Alors évidemment tout ça sonne un peu bizarre aujourd’hui. Pourquoi diable sortir un film AC la seule année sans jeu ? Pourquoi même produire un film tout court quand on s’appelle Ubisoft ; qu’on est dans le business du jeu et qu’on donne à l’ogre Vivendi les justifications d’une synergie avec le groupe Canal qui n’avait pas lieu d’être avant ?

Pour le comprendre il faut remonter à Prince of Persia. Sands of Time pour ne pas le nommer, qui cartonne en 2003 et tape dans l’œil d’Hollywood et notamment Jerry Bruckheimer qui voit dans le prince virevoltant un joli moyen de réitérer le coup de poker Pirate of the Caribbean
En 2004, alors fort occupé à regarnir son portfolio Ubisoft cède les droits qu’il co-détient avec Jordan Mechner tout content de travailler sur un script de film. L’industrie du film étant du genre à prendre son temps, le tournage ne débute qu’en 2008 et le film lui-même n’est pas sur les écrans avant 2010 ce qui n’arrange pas du tout les affaires d’Ubi.
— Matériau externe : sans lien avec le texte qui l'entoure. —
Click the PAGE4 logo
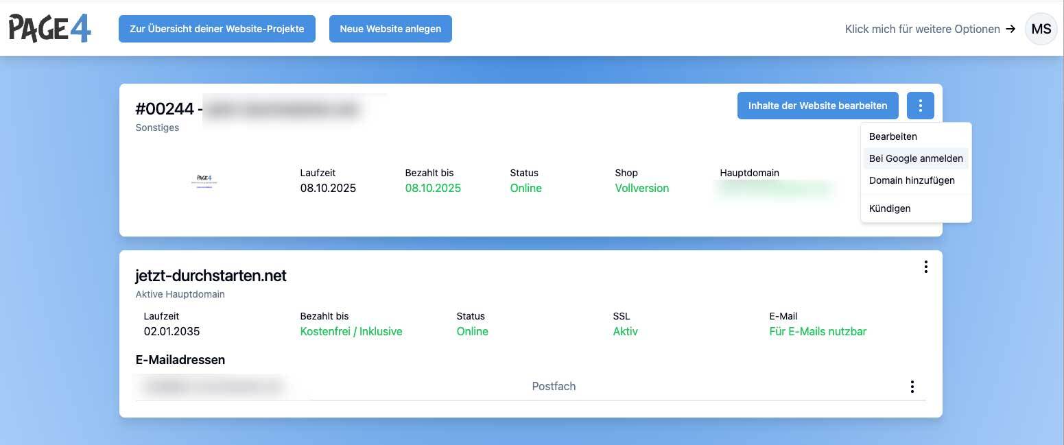 (49, 29)
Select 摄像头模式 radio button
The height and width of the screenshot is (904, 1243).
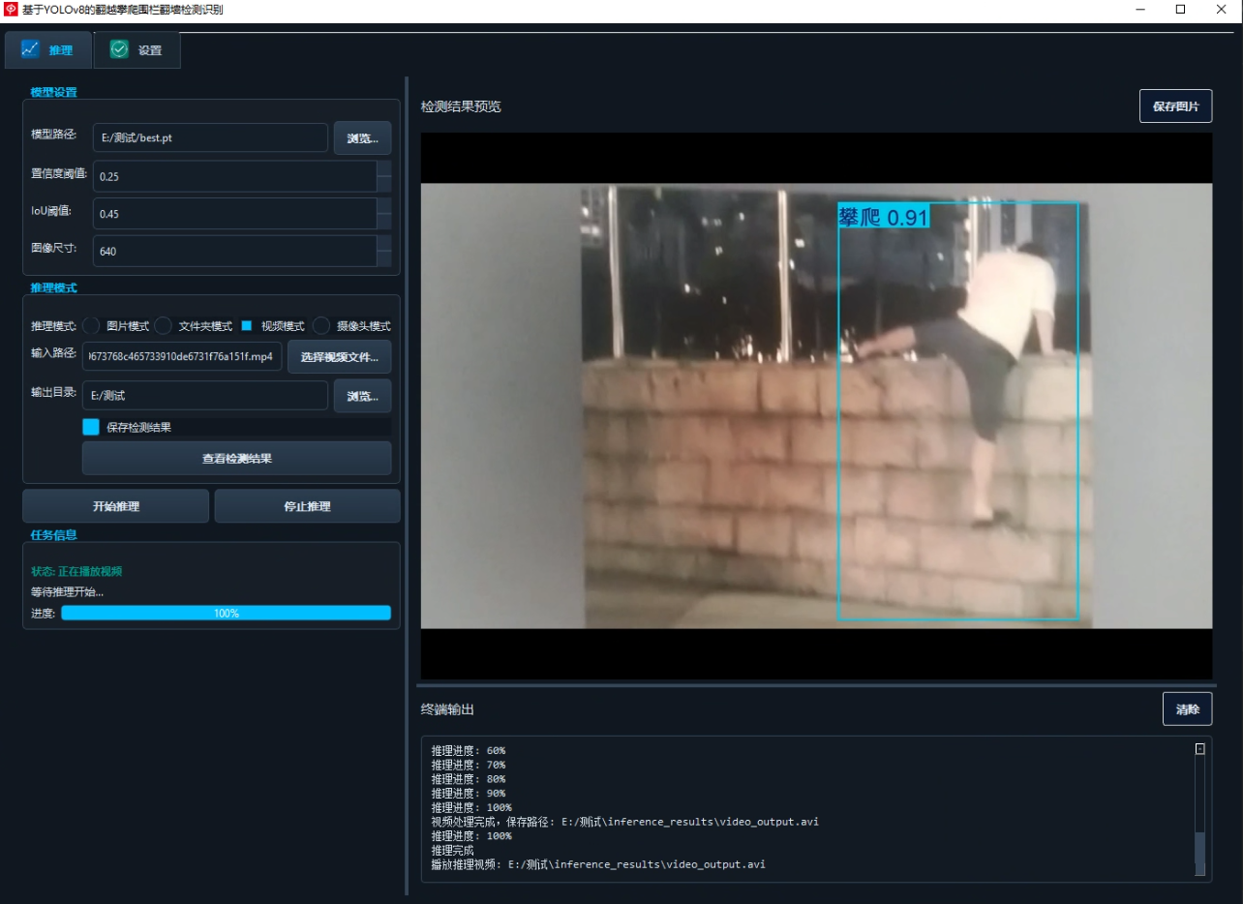[321, 326]
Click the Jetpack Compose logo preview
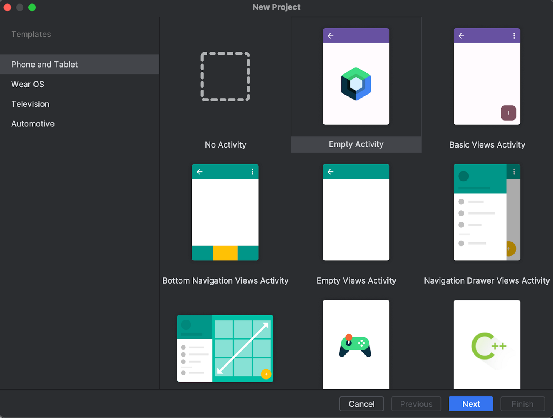Screen dimensions: 553x418 click(356, 84)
Non seulement le succès échappe complètement aux Bretons d’un point de vue financier puisque Bruckheimer (le producteur) et Disney (le distributeur) se partagent tous les profits qui excèdent plutôt largement le coût de production. Mais en plus, le timing est particulièrement mauvais puisque les jeux PoP ont, entre-temps, lassé le public et n’accompagne le film qu’un Forgotten Sands pas fameux-fameux pendant que Sands of time, le jeu éponyme du film est bradé dans des bacs à promo à la Fnac pour cause de back-catalogue vieillissant. Le tout étant, bien sûr, cannibalisé par les ventes grandissantes d’Assassin’s Creed II, nouveau poulain maison sur lequel tout a été misé.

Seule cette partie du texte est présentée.